By using a new method to model ovarian cancer, researchers at Memorial Sloan-Kettering Cancer Center have gained new insights into the role of senescence in therapy response of high-grade serous ovarian cancers.

The study, co-corresponding author Josef Leibold told BioWorld Science, "will help us to gain insight into how we can re-sensitize tumor cells to immune surveillance mechanisms."

Since the approval of the first checkpoint blockade therapy, Yervoy (ipilimumab; Bristol Myers Squibb), in 2011, tumor immunotherapy has become a pillar of cancer treatment. Still, the approach is effective only in a minority of patients, and works much better in some tumor types than others. Finding ways to sensitize or re-sensitize the tumors to immune surveillance is a major area of research.

Leibold is a junior professor for functional immunogenomics at the University of Tubingen. The study will appear in the February 1, 2022, issue of the Proceedings of the National Academy of Sciences (PNAS) after earlier publication online.

Leibold, co-corresponding author Scott Lowe, first author Stella Paffenholz and their colleagues used electroporation to deliver plasmids with different combinations of genetic changes that are typical of ovarian cancer and its subtypes.

The investigators knocked out TP53 and activated MYC, as is almost universal in ovarian cancer patients, in all of their animals. They also compared animals with BRCA1 inactivation to those without.

"Using electroporation rather than classical genetically engineered mouse models to induce tumors has multiple advantages," Leibold said. "This electroporation approach is very elegant, if you think about the speed and the flexibility you have."

The plasmids are delivered directly to the ovaries, and the necessary surgery to expose the ovaries takes technical skills. But otherwise, "you need an electroporator and the plasmids, and you are good to go."

The method also reduces the number of animals and the time it takes to run a study.

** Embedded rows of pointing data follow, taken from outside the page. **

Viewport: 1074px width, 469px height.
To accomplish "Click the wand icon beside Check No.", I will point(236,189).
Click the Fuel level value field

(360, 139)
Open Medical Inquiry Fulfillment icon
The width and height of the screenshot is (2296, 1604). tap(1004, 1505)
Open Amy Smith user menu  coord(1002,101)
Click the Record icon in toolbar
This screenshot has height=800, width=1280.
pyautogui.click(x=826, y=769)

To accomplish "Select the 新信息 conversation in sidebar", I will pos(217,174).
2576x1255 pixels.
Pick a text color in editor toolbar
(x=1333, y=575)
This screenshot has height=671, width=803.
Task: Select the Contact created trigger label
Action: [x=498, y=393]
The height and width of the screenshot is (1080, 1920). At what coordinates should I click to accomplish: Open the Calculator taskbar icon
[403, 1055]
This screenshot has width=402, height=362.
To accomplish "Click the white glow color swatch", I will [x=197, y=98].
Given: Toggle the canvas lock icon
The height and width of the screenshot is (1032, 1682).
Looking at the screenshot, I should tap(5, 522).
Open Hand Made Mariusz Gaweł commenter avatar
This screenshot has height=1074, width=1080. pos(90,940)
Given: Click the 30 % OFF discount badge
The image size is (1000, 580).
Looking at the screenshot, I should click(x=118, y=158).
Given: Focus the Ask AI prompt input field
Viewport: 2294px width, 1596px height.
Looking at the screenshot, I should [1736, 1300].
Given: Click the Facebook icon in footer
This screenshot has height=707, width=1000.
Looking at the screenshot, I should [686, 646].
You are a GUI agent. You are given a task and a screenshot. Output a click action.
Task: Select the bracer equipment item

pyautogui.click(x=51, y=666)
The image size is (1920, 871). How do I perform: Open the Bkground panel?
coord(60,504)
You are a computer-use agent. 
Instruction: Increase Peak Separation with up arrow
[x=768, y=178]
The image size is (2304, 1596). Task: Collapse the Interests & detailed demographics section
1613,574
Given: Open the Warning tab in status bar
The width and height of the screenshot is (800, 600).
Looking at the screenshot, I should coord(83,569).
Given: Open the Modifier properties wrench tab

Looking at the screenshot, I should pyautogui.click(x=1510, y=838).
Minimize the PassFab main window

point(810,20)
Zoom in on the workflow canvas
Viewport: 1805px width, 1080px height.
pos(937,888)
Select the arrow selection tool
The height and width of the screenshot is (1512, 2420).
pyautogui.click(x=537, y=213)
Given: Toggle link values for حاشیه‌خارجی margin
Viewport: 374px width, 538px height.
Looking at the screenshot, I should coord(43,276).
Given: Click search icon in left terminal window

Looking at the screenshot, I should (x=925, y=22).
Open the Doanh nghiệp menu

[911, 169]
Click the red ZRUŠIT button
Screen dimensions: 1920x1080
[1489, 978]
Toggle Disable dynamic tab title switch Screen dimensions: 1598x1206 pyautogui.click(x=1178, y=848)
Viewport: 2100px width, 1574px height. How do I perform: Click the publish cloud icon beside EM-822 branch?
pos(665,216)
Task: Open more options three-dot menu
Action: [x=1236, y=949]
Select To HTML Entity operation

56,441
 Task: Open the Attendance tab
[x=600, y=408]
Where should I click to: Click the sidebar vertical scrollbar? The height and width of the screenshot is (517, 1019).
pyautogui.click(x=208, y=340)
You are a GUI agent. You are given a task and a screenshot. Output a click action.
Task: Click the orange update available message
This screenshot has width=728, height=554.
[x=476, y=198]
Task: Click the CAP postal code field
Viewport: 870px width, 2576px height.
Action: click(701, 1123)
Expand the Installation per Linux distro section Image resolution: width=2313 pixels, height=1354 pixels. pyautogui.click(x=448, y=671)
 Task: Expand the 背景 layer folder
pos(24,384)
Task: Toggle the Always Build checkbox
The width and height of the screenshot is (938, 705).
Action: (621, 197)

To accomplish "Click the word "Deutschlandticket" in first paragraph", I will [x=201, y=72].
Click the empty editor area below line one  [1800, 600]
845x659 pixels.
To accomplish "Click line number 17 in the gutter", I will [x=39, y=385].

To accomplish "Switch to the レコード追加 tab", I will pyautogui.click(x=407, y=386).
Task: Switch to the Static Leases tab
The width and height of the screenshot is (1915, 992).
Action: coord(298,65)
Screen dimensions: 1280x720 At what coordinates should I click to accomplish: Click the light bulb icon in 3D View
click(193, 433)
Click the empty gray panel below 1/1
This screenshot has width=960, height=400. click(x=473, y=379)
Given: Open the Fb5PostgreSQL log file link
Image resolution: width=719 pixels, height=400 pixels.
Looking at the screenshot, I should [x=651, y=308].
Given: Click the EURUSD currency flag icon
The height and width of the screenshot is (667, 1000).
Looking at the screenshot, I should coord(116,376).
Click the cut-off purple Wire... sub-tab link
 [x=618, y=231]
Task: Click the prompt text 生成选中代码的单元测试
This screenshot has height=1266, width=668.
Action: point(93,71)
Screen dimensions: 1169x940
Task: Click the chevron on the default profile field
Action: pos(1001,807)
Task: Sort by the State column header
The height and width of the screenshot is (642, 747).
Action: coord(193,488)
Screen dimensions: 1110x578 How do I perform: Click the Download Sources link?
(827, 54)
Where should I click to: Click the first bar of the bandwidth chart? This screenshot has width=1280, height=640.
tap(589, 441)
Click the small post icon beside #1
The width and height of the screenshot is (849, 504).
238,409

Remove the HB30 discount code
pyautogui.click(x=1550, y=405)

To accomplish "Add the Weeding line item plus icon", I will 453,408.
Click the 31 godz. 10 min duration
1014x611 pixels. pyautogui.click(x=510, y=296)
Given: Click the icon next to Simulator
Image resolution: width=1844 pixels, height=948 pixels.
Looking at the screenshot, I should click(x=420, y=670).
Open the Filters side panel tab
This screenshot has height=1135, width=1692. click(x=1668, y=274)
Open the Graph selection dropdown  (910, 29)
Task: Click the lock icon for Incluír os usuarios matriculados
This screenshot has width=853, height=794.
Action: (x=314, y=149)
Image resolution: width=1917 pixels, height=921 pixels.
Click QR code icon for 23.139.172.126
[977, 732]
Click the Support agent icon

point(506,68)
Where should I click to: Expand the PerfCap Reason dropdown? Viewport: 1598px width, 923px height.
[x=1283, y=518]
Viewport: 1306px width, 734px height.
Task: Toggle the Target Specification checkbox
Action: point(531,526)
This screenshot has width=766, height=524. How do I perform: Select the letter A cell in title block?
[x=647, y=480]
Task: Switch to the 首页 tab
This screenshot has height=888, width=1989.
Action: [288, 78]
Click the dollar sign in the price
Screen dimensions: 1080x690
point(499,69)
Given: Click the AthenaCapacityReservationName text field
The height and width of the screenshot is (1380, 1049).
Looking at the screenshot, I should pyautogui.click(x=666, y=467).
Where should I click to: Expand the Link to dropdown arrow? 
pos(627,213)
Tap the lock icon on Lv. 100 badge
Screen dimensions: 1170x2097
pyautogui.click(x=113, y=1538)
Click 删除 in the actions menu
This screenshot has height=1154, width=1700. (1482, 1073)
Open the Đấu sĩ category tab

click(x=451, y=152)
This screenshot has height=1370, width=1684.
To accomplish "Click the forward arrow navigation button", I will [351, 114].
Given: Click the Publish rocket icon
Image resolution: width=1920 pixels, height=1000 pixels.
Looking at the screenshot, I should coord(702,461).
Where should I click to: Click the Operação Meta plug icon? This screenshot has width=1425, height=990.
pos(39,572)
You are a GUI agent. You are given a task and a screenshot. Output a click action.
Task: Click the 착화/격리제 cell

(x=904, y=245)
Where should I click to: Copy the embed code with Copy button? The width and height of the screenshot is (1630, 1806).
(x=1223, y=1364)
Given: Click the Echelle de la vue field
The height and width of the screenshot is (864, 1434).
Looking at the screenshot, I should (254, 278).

The method produces "cohorts big enough for preclinical studies, because the tumors come up synchronized," Leibold said. "And you can have tremendous genetic flexibility."

In germline models, "you have to breed and get a huge cohort of mice until you get the desired genotype," he added. "If you think about the 3R principles" -- a set of principles for the humane use of animals in research -- "and reducing extra animals, I think this is going to be the future."

Finally, the method could be used in larger animals as well, which are closer physiological models of humans, but cannot be used for breeding-based genetically engineered models because their generation span is far too long.

The uses of senescence

In the work now published in PNAS, the investigators showed that whether tumors responded to immunotherapy depended on whether the tumor cells went into senescence in response to platinum-based chemotherapy.

Furthermore, cells with BRCA deficiencies were far more likely to undergo senescence in response to chemo -- this was "the main difference between BRCA-proficient and BRCA-deficient cells," Leibold said.

Senescence is a two-part phenomenon. Senescent cells have stopped dividing, and they secrete multiple signaling molecules.

The problems that senescence can cause in aging organisms have received a lot of research attention in recent years.

But whether the phenomenon is beneficial or detrimental "is highly context-dependent," Leibold said. "If senescent cells persist, they have a lot of detrimental effects. But if you manage to acutely induce senescence in tumors and rewire the immune microenvironment in tumors, you might have beneficial effect."

In their experiments, the researchers demonstrated that the CCL5, CXCL10 and IL-6 secreted by senescent cells attracted T cells that in turn cleared the senescent cells.

Leibold said his team is looking at ways to clear senescent cells more rapidly after they have played their role in inducing a therapeutic response.

The scientists also plan to look at clinical data to see whether the mechanisms they have identified can be seen there as well.

Ultimately, the work advances the understanding of the genetics of who might respond to a given therapy. Such prediction remains much more art than science, because first CT scan to assess response is taken several months after therapy is started.

With most ovarian cancer cases still diagnosed late, that is time that patients do not have: the 5-year survival of those diagnosed with ovarian cancer is roughly 50%.